Today pretty much everybody knows that more than a billion years ago the first living creatures here on Earth were tiny, microscopic single-celled organisms like bacteria and amoeba. Sometime in the distant past some of these single celled creatures learned to live together in groups like those in a sponge. In time, although still many millions of years ago, some of the cells began to perform one function, like digesting food while other cells performed other functions like motion or grabbing food.

Groups like this, where different cells concentrated on different functions to the mutual benefit of all the cells were the first multi-cellular organisms. It is from these creatures that all of the living things see every day have evolved.

The earliest fossils we have of multi-cellular life are collectively known as the Ediacaran Biota because they were first discovered in the Ediacara region of Australia. Since their first discovery Ediacaran fossils have been found throughout the world and have been dated to between 635 and 541 million years ago.

Because these creatures lived before the evolution of hard parts like bones or bark or shell they do not fossilize well and can be very difficult to study. In some cases paleontologists cannot even tell whether a specimen is a plant or an animal. The images below show several different types of Ediacaran creatures.

Dickinsonia costata from the Ediacaran Period (Credit: Alamy)

Spriggina a fossil from the Ediacaran Period (Credit: NetMassimo)

Tribrachidium heraldicum from the Ediacaran (Credit: Yale News)

A new study published in the journal ‘Paleontology’ seeks to clear away some of the mystery in the Ediacaran Biota and definitively identify the earliest known animal.
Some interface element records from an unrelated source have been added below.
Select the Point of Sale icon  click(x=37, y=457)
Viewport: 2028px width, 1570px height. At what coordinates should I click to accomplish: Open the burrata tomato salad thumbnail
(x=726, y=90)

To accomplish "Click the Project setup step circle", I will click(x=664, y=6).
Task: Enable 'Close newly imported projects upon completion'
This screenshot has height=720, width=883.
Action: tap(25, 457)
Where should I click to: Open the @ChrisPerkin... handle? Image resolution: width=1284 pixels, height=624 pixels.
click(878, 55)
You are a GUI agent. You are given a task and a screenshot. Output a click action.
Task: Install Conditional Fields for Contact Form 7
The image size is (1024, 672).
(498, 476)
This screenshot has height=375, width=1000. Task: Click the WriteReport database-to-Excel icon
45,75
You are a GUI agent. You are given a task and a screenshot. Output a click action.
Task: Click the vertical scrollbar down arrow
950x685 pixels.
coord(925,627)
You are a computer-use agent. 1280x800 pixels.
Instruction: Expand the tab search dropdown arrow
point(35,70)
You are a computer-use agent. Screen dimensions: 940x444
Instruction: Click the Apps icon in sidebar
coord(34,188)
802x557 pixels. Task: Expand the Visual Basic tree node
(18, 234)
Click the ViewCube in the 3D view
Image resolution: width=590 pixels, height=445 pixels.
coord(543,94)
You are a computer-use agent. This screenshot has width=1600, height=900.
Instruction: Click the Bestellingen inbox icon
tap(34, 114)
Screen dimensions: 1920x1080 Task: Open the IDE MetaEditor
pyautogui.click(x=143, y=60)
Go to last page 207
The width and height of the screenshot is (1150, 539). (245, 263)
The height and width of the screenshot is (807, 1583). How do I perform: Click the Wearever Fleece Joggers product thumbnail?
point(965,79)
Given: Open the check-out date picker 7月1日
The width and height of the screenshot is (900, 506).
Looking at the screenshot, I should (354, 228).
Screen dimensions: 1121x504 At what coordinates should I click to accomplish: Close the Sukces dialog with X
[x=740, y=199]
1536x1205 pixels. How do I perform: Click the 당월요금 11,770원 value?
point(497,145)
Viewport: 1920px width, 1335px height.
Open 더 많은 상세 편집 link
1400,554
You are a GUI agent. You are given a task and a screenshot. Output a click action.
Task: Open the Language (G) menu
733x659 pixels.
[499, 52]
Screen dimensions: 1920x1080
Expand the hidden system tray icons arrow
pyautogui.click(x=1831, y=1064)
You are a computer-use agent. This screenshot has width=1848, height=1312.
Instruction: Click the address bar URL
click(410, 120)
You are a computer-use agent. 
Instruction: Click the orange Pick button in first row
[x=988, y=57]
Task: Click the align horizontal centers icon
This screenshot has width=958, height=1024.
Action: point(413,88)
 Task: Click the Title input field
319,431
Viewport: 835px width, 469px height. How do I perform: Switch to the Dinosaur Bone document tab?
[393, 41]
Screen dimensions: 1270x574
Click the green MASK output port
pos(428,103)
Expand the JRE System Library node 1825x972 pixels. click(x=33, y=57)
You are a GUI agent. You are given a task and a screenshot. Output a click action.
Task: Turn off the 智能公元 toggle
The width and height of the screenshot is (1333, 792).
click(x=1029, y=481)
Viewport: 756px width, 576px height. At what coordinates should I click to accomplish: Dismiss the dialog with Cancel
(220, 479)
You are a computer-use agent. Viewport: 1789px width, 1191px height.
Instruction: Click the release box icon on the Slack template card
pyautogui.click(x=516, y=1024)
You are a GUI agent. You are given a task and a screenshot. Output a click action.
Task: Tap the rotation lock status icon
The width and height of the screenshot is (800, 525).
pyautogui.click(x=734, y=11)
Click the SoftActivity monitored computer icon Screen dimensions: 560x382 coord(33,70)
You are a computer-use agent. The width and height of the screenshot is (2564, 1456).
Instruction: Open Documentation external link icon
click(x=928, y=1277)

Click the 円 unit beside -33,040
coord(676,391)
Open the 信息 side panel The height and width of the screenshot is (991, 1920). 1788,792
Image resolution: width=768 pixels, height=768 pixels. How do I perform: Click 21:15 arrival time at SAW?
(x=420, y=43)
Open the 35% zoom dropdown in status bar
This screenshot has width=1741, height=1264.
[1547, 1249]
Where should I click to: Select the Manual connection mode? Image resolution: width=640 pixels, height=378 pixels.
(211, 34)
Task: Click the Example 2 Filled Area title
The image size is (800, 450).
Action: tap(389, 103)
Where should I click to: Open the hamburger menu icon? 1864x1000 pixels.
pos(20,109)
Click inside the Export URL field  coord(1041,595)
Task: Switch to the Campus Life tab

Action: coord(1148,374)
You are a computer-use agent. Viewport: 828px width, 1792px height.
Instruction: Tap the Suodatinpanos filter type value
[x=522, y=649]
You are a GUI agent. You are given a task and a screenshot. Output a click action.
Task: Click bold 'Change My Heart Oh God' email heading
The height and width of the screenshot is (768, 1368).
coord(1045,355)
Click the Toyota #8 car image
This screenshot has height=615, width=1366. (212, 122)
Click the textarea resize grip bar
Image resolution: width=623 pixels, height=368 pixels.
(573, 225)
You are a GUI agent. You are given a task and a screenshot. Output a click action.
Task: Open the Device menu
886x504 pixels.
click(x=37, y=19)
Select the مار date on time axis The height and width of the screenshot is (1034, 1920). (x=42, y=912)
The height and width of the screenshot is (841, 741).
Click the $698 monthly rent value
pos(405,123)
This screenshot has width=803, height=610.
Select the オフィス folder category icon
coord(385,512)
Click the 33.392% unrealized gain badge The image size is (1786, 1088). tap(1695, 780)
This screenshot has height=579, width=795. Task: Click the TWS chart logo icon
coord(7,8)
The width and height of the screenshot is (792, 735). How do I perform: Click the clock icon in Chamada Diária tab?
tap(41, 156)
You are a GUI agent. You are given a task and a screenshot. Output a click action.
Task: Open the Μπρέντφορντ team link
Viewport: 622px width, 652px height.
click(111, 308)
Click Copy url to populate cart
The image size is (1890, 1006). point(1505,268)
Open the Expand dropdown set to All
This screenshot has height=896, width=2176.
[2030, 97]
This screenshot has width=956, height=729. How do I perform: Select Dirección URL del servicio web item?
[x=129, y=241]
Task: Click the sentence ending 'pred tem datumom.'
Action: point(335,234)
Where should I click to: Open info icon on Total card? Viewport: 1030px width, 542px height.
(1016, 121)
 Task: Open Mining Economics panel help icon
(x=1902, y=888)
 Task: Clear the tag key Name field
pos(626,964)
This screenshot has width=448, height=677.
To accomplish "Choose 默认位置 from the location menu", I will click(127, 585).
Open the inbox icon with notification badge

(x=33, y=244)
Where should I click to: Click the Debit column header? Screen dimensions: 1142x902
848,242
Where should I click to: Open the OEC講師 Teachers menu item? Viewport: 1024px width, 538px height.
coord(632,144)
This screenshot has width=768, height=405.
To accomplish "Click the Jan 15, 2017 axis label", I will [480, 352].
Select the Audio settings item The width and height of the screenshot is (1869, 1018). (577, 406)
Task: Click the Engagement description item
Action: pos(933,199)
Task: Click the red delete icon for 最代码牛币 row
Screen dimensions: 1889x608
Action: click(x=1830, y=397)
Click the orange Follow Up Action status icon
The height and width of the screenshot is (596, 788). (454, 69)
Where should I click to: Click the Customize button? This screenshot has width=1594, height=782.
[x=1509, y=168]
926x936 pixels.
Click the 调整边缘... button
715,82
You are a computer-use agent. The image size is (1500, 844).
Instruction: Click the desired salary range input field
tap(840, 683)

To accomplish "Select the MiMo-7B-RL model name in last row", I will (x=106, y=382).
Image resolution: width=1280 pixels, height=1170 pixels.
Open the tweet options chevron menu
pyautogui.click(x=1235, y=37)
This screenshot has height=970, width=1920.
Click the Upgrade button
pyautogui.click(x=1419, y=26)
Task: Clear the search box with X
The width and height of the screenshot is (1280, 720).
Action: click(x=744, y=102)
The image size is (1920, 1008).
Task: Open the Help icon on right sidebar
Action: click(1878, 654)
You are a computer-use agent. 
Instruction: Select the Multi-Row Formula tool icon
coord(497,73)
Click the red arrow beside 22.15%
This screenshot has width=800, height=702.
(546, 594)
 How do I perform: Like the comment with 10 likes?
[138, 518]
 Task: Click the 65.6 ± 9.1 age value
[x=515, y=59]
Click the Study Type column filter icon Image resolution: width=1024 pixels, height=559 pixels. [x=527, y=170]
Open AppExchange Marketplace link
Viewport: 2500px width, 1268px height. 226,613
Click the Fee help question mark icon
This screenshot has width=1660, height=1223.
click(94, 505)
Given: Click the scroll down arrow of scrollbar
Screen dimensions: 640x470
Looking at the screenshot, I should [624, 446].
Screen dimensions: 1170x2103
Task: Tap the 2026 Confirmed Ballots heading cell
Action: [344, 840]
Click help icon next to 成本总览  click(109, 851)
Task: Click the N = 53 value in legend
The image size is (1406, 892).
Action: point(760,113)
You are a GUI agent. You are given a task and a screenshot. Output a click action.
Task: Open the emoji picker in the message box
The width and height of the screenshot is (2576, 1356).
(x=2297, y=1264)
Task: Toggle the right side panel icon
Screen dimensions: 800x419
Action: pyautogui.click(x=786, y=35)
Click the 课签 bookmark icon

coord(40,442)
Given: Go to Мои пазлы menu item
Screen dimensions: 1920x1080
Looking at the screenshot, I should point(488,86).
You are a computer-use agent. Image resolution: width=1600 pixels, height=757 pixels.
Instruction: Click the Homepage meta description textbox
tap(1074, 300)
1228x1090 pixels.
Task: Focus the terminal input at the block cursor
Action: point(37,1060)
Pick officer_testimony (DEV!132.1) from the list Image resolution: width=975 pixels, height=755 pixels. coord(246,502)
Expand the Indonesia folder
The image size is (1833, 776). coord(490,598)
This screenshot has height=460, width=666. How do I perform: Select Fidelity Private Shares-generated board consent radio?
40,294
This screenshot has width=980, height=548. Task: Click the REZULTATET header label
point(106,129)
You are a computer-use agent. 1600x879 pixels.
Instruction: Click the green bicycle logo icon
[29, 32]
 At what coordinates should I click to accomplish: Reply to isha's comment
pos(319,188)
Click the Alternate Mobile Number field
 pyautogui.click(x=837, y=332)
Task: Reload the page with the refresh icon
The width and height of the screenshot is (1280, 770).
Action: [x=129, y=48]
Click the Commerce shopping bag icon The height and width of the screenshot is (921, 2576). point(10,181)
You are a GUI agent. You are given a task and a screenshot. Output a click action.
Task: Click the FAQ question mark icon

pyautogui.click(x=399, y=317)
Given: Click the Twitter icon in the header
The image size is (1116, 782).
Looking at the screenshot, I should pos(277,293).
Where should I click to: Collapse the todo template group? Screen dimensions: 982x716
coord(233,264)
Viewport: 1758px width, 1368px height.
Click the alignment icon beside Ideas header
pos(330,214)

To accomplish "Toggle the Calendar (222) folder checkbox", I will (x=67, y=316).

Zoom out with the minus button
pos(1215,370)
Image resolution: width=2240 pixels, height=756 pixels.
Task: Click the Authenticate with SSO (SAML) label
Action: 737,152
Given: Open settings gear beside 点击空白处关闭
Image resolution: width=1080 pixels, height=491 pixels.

The study, co-authored by Jennifer F. Hoyal Cuthill of Cambridge University and the Tokyo Institute of Technology, boy I wouldn’t want her commute between jobs, and Jian Han of the Shaanxi Key Laboratory of early life at Northwest University in Xi’an China has provided an evolutionary link between several species in the Ediacaran period to a later species of animal in the Cambrian period (540-485 Million years ago).

The animals in question certainly look more like plants; see artist’s impression below. Known collective as the Petalonamae because of their petal like branches only close examination of the anatomic details in the fossil remains show that the animals are in fact more highly evolved relatives of the sponges. The image below shows a fossil from the Ediacaran period on the right while the fossil  that belongs to the Cambrian is on the left.

reconstruction of a Petalonamae(Credit: Jennifer H. Cuthill)

Ediacaran Fossil (r) compared to Cambrian descendent (l) (Credit: Jennifer H. Cuthill)

The results of the study by Doctors Cuthill and Han reveal some of the details of how the animal kingdom itself came into being. A rather important chapter in the history of life.

 

Another chapter in the history of life deals with those flying reptiles, the pterosaurs who filled the sky during the time of the dinosaurs. Now a new species has been identified in fossils unearthed in the state of Utah. At an estimated age of 210 million years old the new pterosaur is some 65 million years older than the previous oldest known flying reptile.

The new species has been named Caelestiventus hanseni by its discoverer Professor Brooks Britt of Brigham Young University. While the specimen was not yet fully grown it already had a wingspan of a meter and a half. The images below show first the almost perfectly preserved skull of C. hanseni and below that an artist’s impression of what the pterosaur might have looked like.

Skull of Caelestiventus hanseni (credit: Nate Edwards)

Caelestiventus hanseni (Credit: Michael Skrepnick)

Thanks to the work of dedicated researchers like Doctors Cuthill, Han and Professor Britt we are slowly, bit by bit filling in the missing pages to the story of life on Earth.